Another market source said he agreed - but added that it tends to go that way because it is safe to spread the risk out over several currencies rather than place the entire bet on a single one.
"With currencies, you don't want to put all of your risk on one of them," he said. "If one heads south, you've got some cushion there."
JPMorgan's AMR-linked notes
In other news, JPMorgan Cash & Co. said it plans to price 20% reverse exchangeable notes linked to the stock of AMR Corp.
The news comes on the heels of AMR's third-quarter earnings report. Just last week, the company posted a third-quarter profit of $15 million, compared to a net loss of $153 million for the corresponding quarter of 2005.
Notes are due 2007
The JPMorgan notes are due April 30, 2007 and carry a 70% knock-in price.
The 70% knock-in price has been standard with other notes linked to AMR recently.
AMR was recently linked to $496,000 in notes priced by HSBC USA Inc. Those notes, due Jan. 26, 2007, also carried a 70% knock-in level.
Earlier this month, ABN Amro Bank NV announced its plans to price 17% reverse exchangeable notes linked to AMR's stock. Those notes will carry a 70% knock-in level as well.
One market source recently noted that the standard knock-in level for reverse convertibles is between 75% and 80%.

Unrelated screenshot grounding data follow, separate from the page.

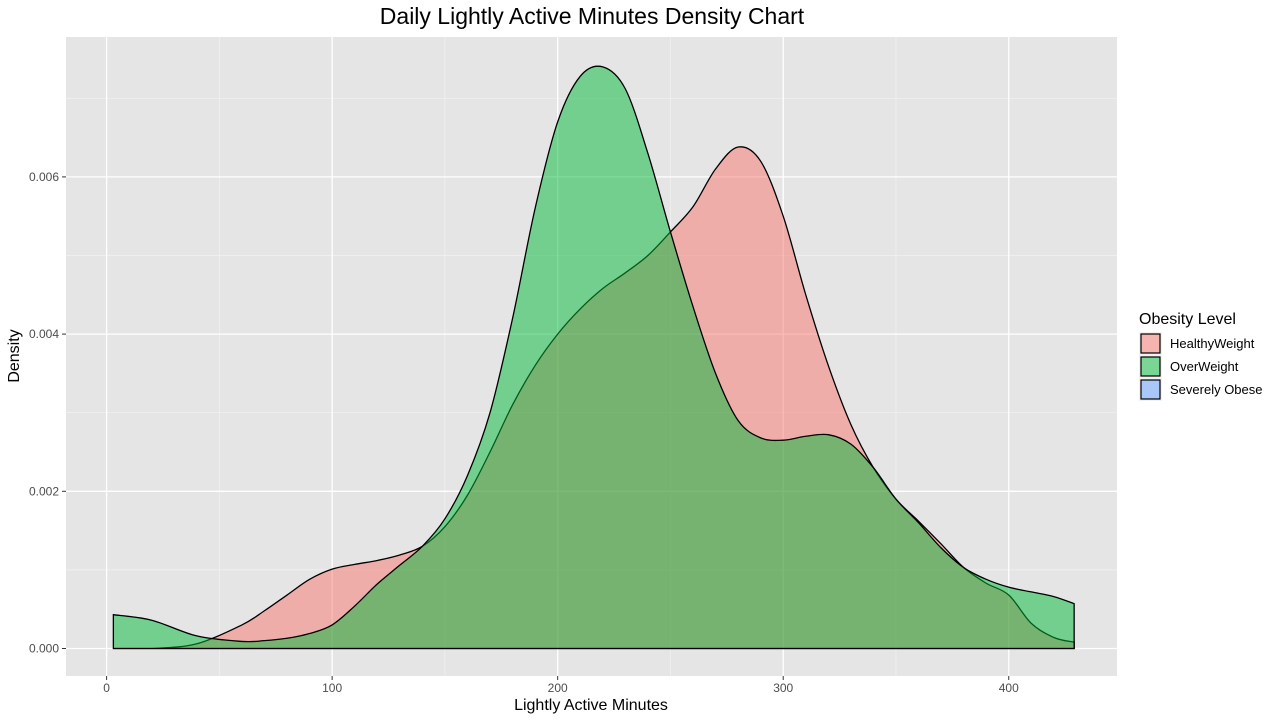  I want to click on y-tick-label: 0.006, so click(44, 177).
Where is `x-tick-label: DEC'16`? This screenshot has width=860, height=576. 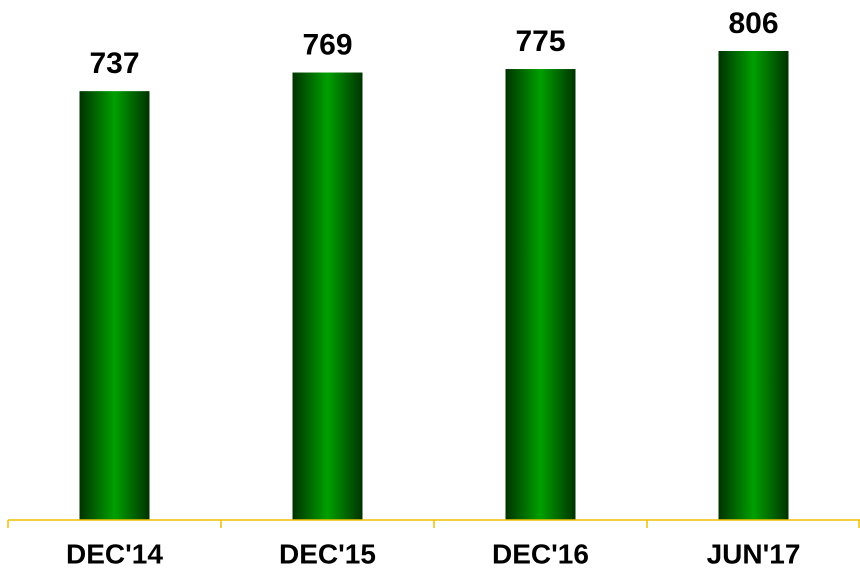
x-tick-label: DEC'16 is located at coordinates (540, 554).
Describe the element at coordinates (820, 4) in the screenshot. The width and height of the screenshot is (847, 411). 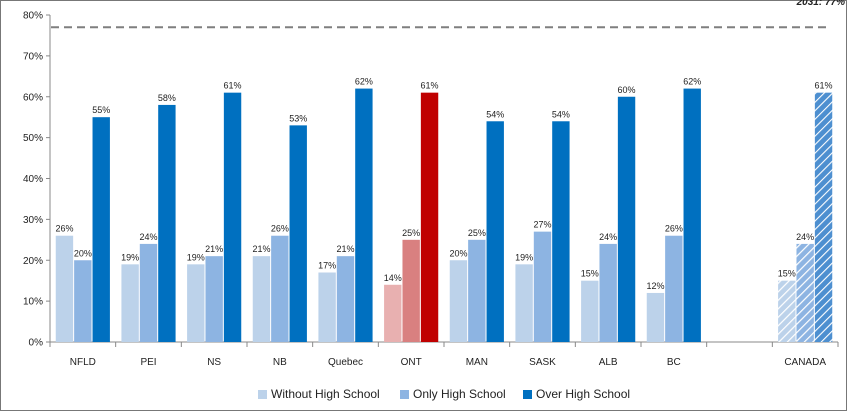
I see `target-line-label: 2031: 77%` at that location.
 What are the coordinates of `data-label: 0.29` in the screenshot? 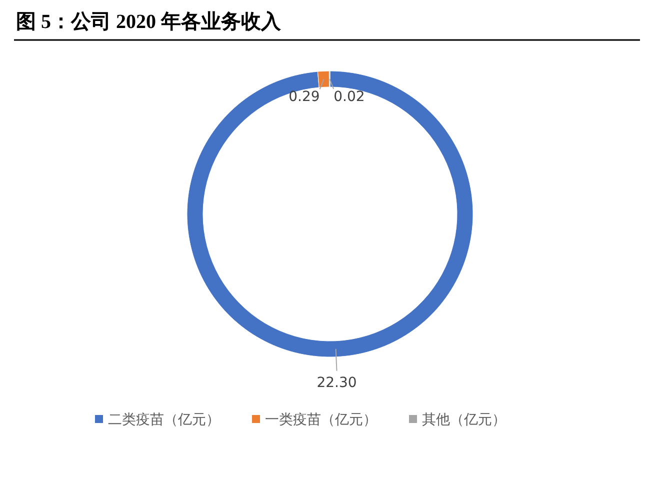 It's located at (304, 98).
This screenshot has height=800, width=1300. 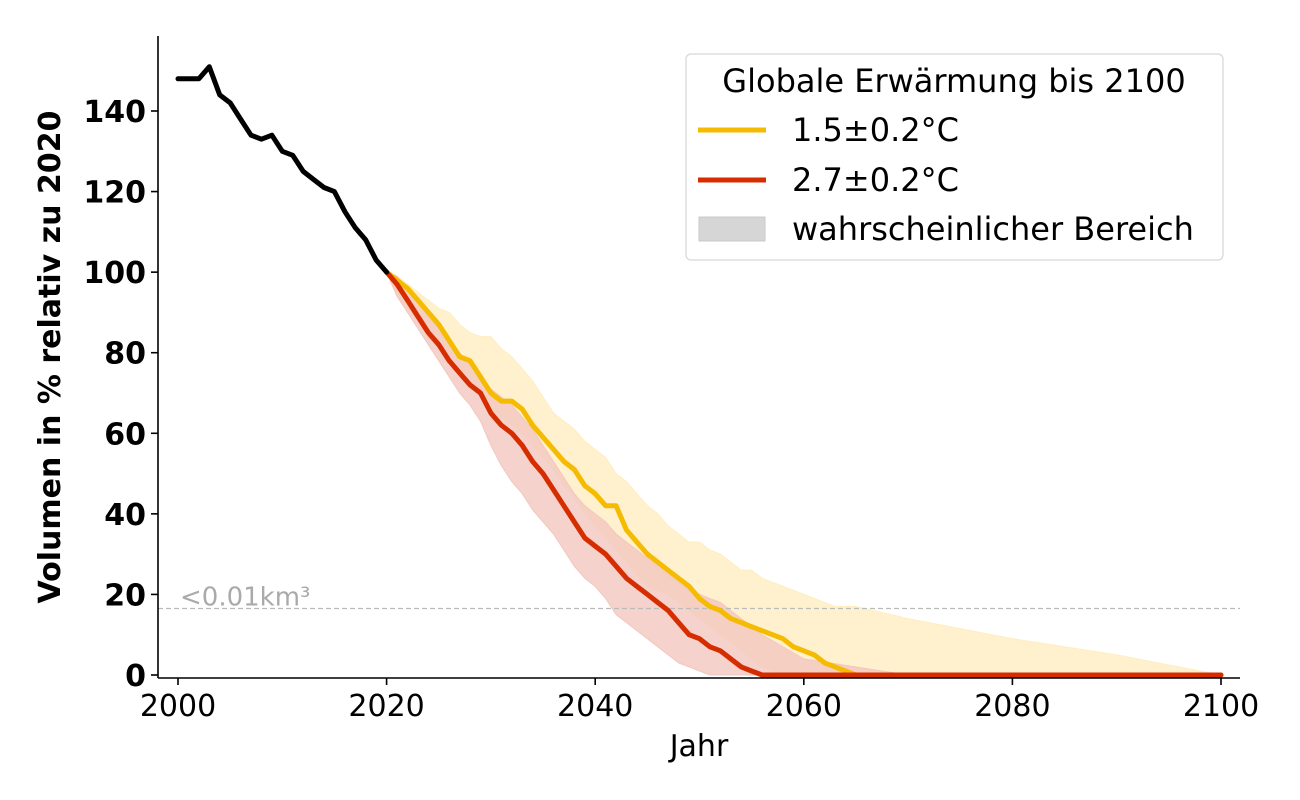 I want to click on y-tick-label: 120, so click(x=114, y=194).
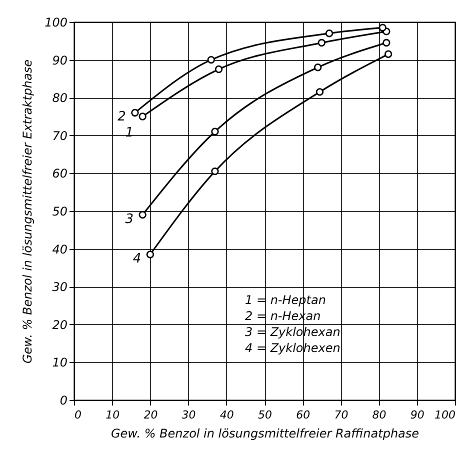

Morgan Stanley's PHLX notes
Morgan Stanley & Co. Inc. priced $20.5 million in performance leveraged upside securities linked to the PHLX Oil Service Sector index.
The 0% notes are due Nov. 20, 2007.
Morgan Stanley managed to price a greater amount of their notes linked to the PHLX than a Merrill Lynch & Co., Inc. offering of notes linked to Oil Service HOLDRs.
Last week, Merrill priced $710,000 in 10% knock-in notes linked to Oil Service HOLDRs.
The notes, due Oct. 23, 2007 carry an 80% knock-in price.
In August, Merrill priced another offering linked to Oil Service HOLDRs for $2,115,000. Those one-year notes carried a coupon of 11%.